Under a Cruel Star Background

Under a Cruel Star Background

Heda Margoulis Kovaly originally published her memoir under the title "The Victors and The Vanquished" in Canada in 1973. A second version, "I Do Not Want To Remember", was published later the same year in the U.K. The memoir tells of the years that she spent during the Second World War as a woman of Jewish ancestry, captive in the Lodz ghetto and then imprisoned in the most infamous of Nazi death camps, Auschwitz. As the war drew to a close, and the Germans realized that they were shortly to be overpowered by the Allied forces, prison authorities marched prisoners into the middle of nowhere on "death marches" and shot them. When her camp was marched, she escaped and made her way back to Prague but found that her old friends were too frightened of Nazi reprisals to help her and so had to rely on her wits to survive. In May 1945 she participated in the Prague Uprising against the Germans.

Although her parents and family were killed at Auschwitz, both Heda and her husband, Rudolf, survived. Her memoir also explains why it was so difficult for Jews liberated from the camps to reintegrate back into a society that was still shockingly anti-Semitic.
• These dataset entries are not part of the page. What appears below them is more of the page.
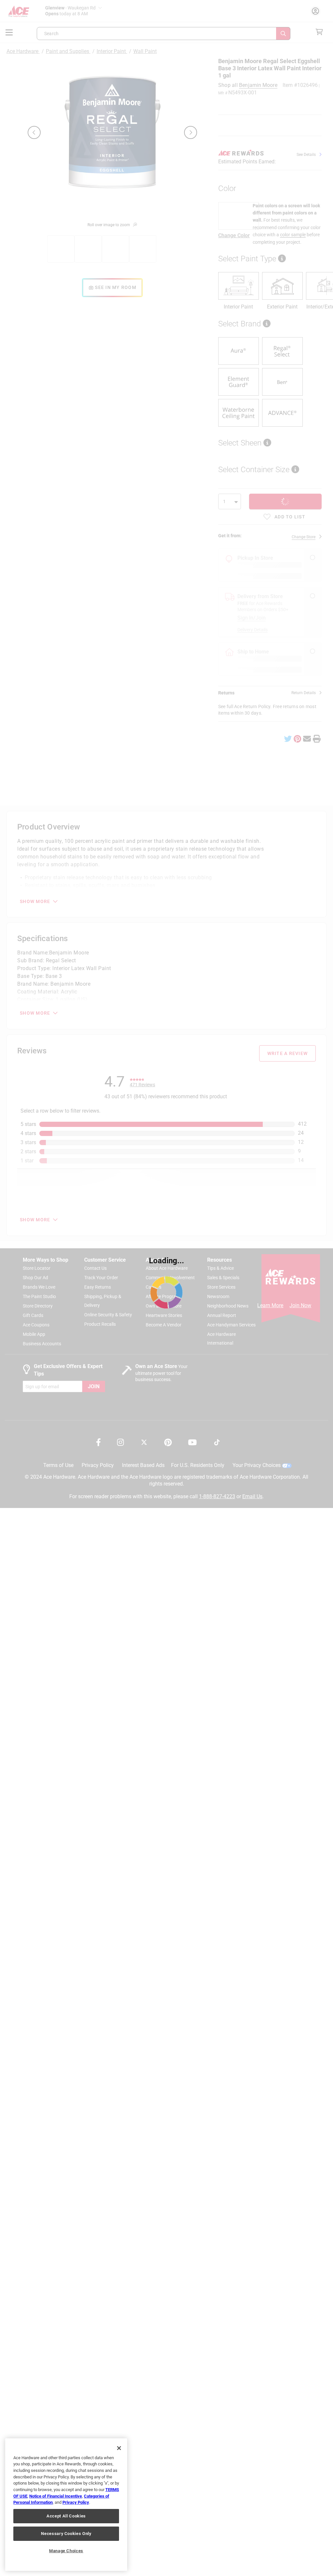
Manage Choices (66, 2550)
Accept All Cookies (66, 2516)
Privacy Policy (75, 2502)
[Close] (119, 2448)
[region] (66, 2504)
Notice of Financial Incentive (55, 2496)
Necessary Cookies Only (66, 2533)
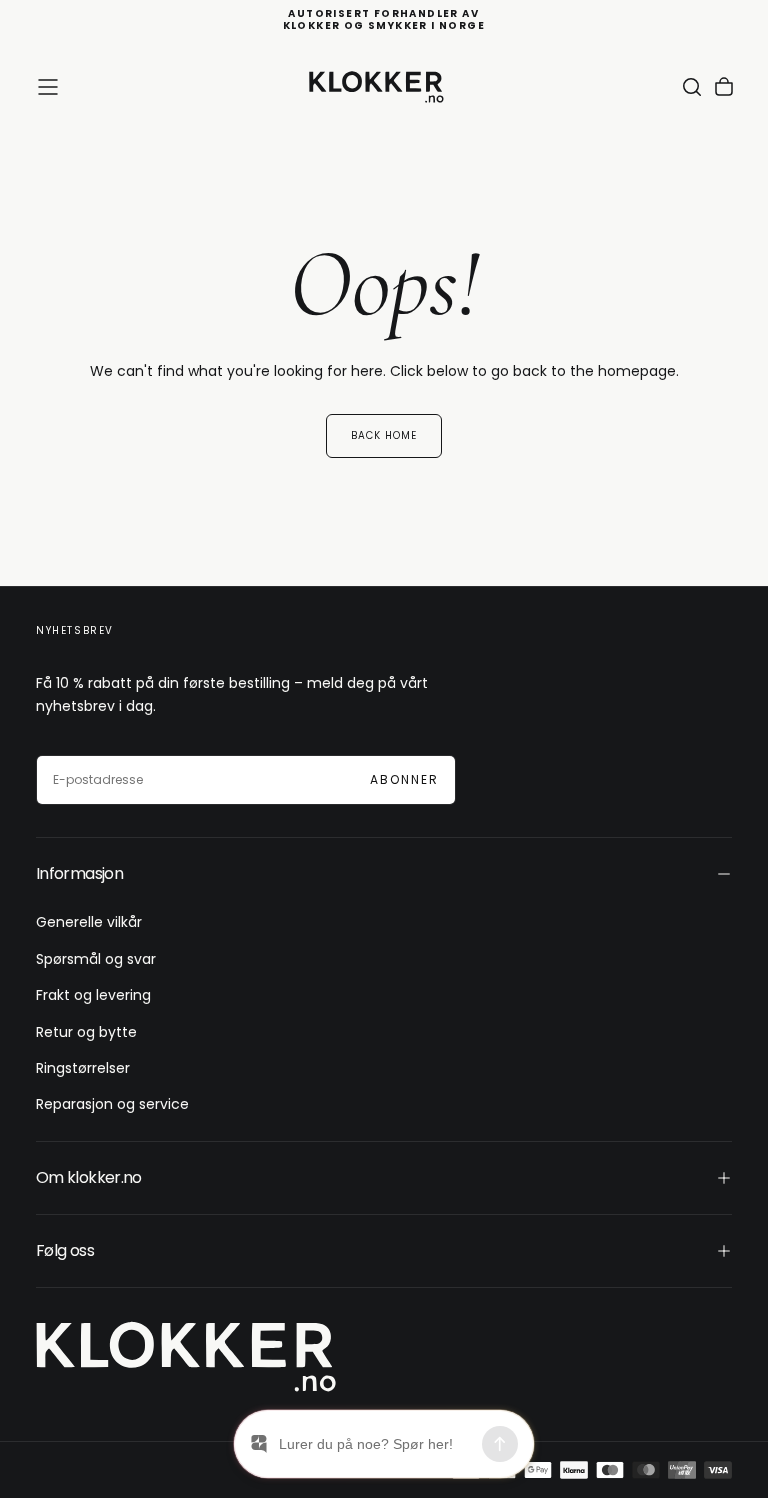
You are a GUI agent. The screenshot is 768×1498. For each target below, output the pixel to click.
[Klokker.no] (186, 1356)
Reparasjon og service (112, 1104)
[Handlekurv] (724, 87)
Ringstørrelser (83, 1068)
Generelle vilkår (89, 922)
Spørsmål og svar (96, 959)
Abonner (404, 779)
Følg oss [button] (65, 1250)
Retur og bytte (86, 1032)
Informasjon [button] (79, 873)
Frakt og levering (93, 995)
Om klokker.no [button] (89, 1177)
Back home (384, 435)
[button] (48, 87)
She chronicles the rise of Communism, her husband's political career within the Communist government and his subsequent arrest and trial in a Soviet-created trial and his execution in 1952. Under the draconian Czech constitution unemployment was illegal and the widowed Heda struggled to stay in a job. In 1968, Prague was invaded after the infamous Prague Spring; the memoir ends as Heda emigrates to the United States.
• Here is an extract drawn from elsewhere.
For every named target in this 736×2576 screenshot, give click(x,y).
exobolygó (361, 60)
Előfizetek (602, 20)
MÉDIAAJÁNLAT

The memoir was well-received and was given praise universally by critics. Clive James wrote that if any book could educate the reader in thirty seconds as to the political structure of the political tragedies of the Twentieth Century it was this one. Heda married for a second time; she and her husband did not return to her homeland until 1996. She passed away in Prague at the age of ninety-one and is memorialized at the New Jewish Cemetery in Prague, just behind the tomb of Franz Kafka.